Obama was an unusual candidate for president in 2008. I had serious questions in 2008.
One criticism of Obama is that his portfolio is mighty thin. He has no record. Well, he actually does and and here it is. Pretty interesting.
It’s a lengthy record filled with core liberal issues. But what’s interesting, and almost never discussed, is that he built his entire legislative record in Illinois in a single year.
Why was that ? In 2002, the Democrats took over the Illinois legislature, not because of Bush as the reporter says, but because the Republican governor got caught selling drivers’ licenses to truckers with bad driving records. A disastrous truck accident splashed the whole story across the newspapers and the Democrats took over in the next election.
The white, race-baiting, hard-right Republican Illinois Senate Majority Leader James “Pate” Philip was replaced by Emil Jones Jr., a gravel-voiced, dark-skinned African-American known for chain-smoking cigarettes on the Senate floor.
Jones had served in the Illinois Legislature for three decades. He represented a district on the Chicago South Side not far from Obama’s. He became Obama’s kingmaker.
Several months before Obama announced his U.S. Senate bid, Jones called his old friend Cliff Kelley, a former Chicago alderman who now hosts the city’s most popular black call-in radio program.
I called Kelley last week and he recollected the private conversation as follows:
“He said, ‘Cliff, I’m gonna make me a U.S. Senator.’”
“Oh, you are? Who might that be?”
“Barack Obama.”
Obama ended up in the US Senate because the GOP Senator, Peter Fitzgerald, did not run for re-election. Why ?
While State Senator he was a member of a group of conservative state senators elected in 1992 who often challenged the leadership of the Illinois Republican Party and were dubbed the “Fab Five”, the group also included, Steve Rauschenberger, Dave Syverson, Patrick O’Malley and Chris Lauzen.
After a hard-fought primary victory against Illinois Comptroller Loleta Didrickson, in which the latter had the support of most national and state-level Republican leaders, Fitzgerald defeated first-term Democratic incumbent U.S. Senator Carol Moseley Braun in 1998, and served for one term in the U.S. Senate. He was the first Republican in Illinois to win a U.S. Senate race in 20 years, and the only Republican challenger in the country to defeat an incumbent Democratic senator in the 1998 election cycle. Although Moseley Braun was dogged by negative publicity of corruption charges, Fitzgerald defeated her by only 2.9%.

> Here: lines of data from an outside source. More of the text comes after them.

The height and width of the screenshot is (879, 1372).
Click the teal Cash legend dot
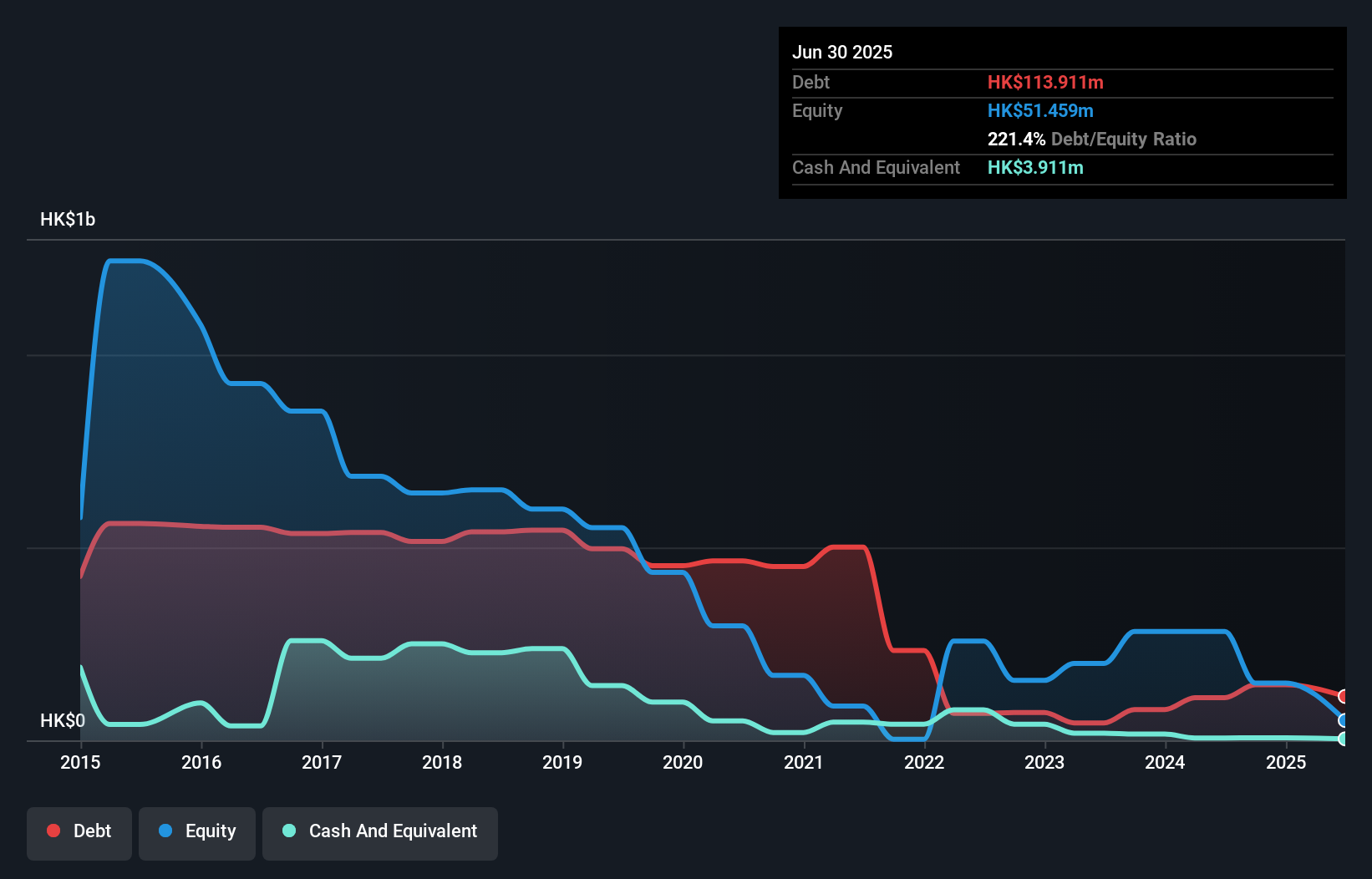point(289,831)
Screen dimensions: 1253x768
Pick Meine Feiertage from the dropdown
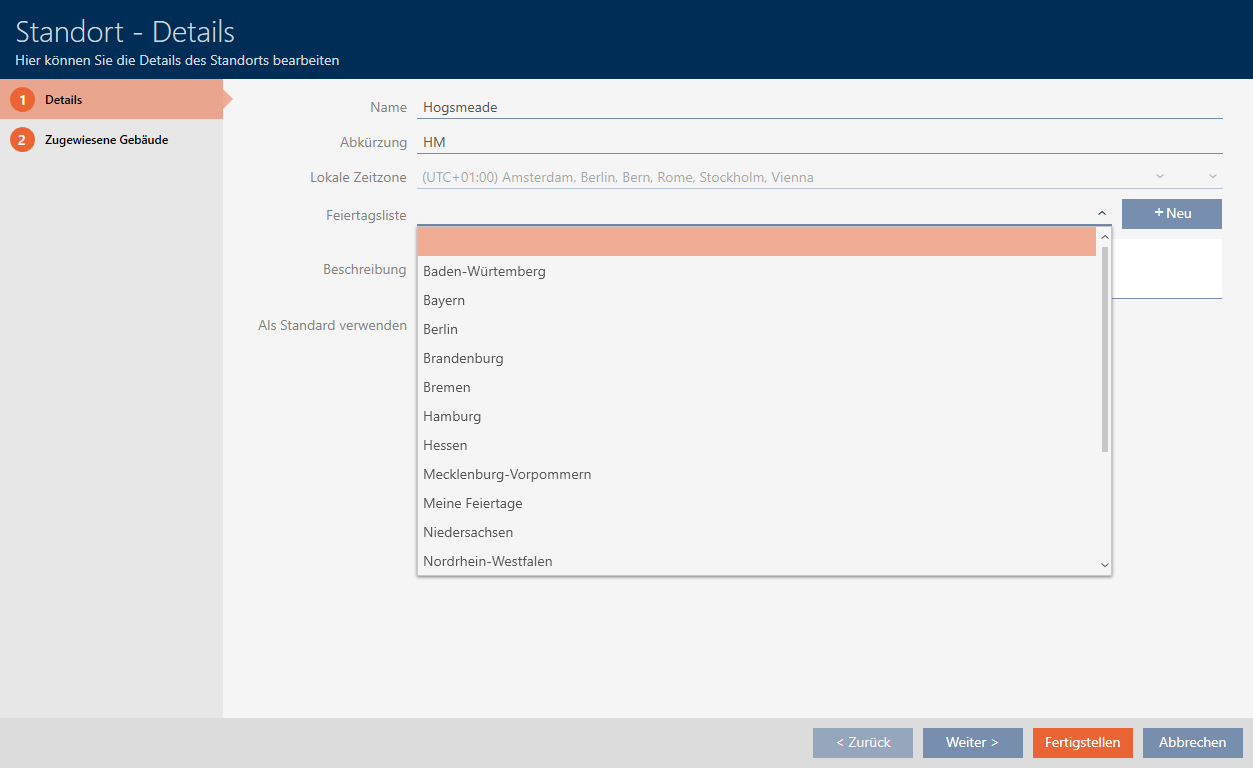[473, 503]
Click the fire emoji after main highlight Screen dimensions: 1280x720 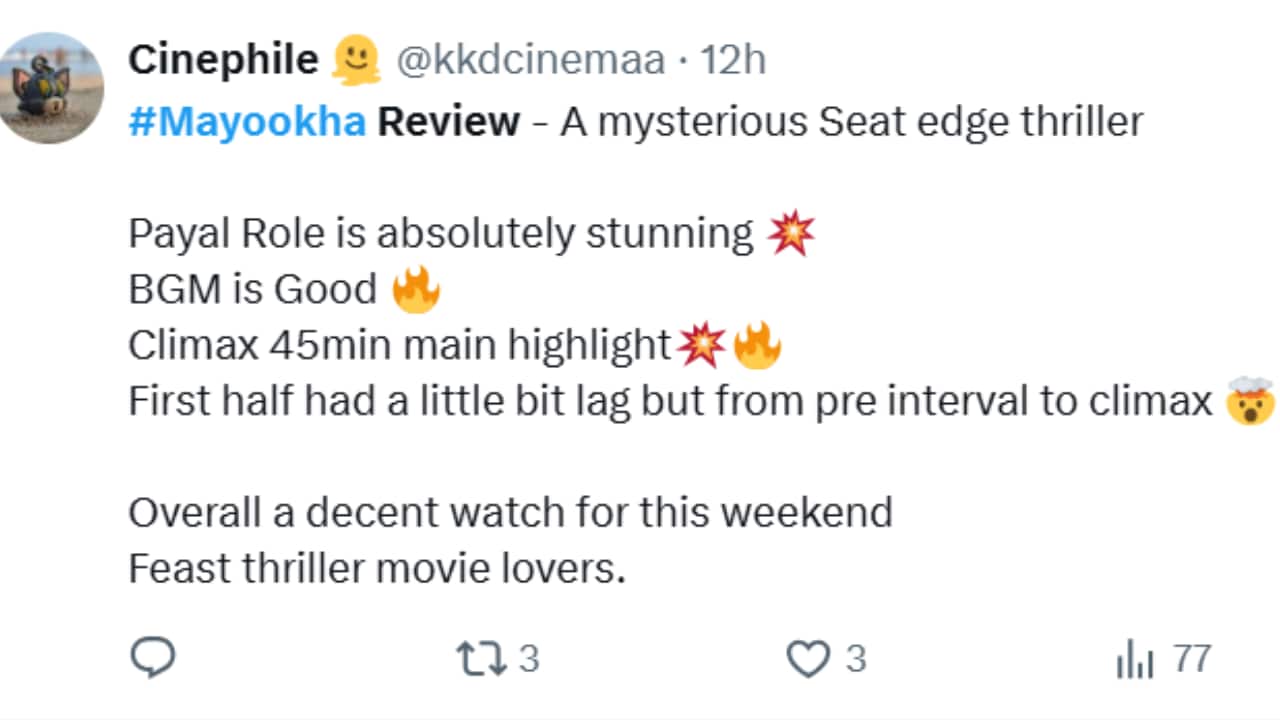(757, 346)
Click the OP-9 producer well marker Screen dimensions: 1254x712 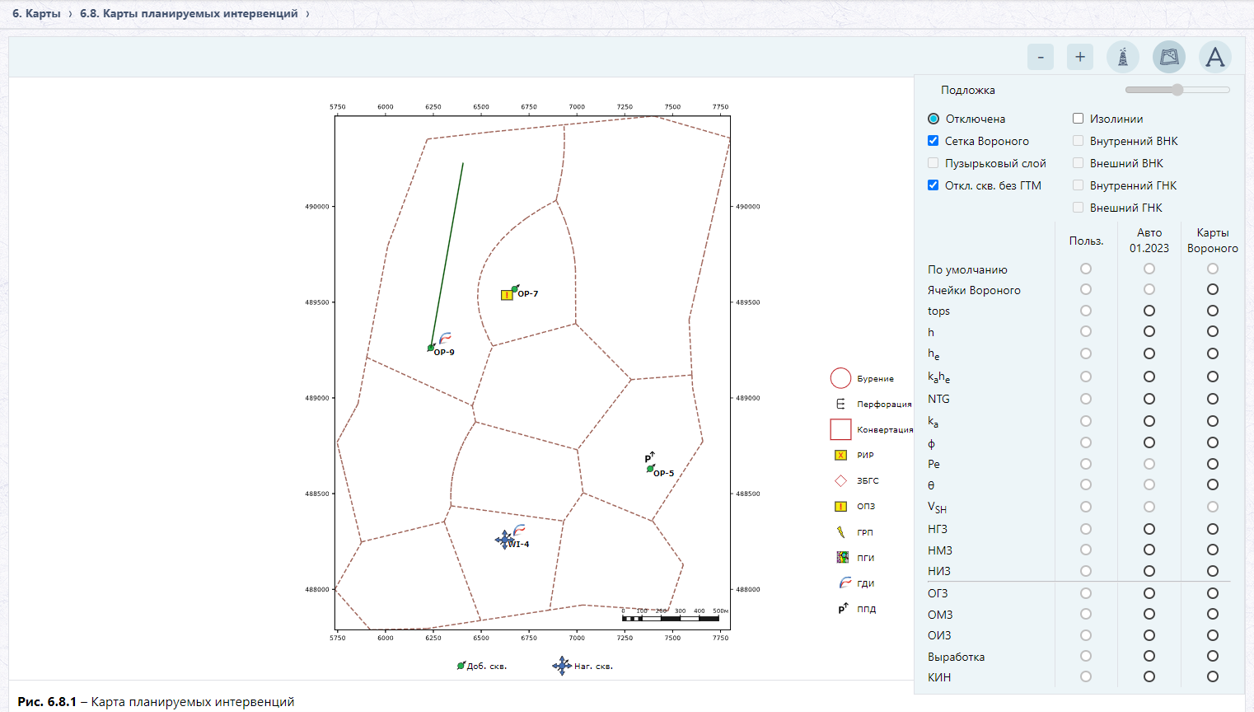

Fitzgerald is a staunch conservative on such issues as opposition to abortion (except to save the life of the mother), gun control, gay marriage and taxes, but on some issues, particularly environmental issues — he opposed drilling in the Arctic National Wildlife Refuge throughout his tenure in the US Senate — he broke with conservative colleagues. He was one of only a handful of GOP Senators to support the McCain-Feingold campaign finance reform legislation.
He was a “maverick” and was not supported by “the Illinois Combine,” a term coined by columnist John Kass to describe the bipartisan corruption in Illinois politics that has brought the state to bankruptcy.
I called former U.S. Sen. Peter Fitzgerald, the Republican maverick from Illinois who tried to fight political corruption and paid for it. For this sin, he was driven out of Illinois politics by political bosses, by their spinners and media mouthpieces, who ridiculed him mercilessly.
Senator, what do you call that connection that Stuart Levine describes from the witness stand, you know that arrangement across party lines, with politically powerful men leveraging government to make money — what do you call it?
“What do you call that Illinois political class that’s not committed to any party, they simply want to make money off the taxpayers?” Fitzgerald said. “You know what to call them.”
What?
“The Illinois Combine,” Fitzgerald said. “The bipartisan Illinois political combine. And all these guys being mentioned, they’re part of it.”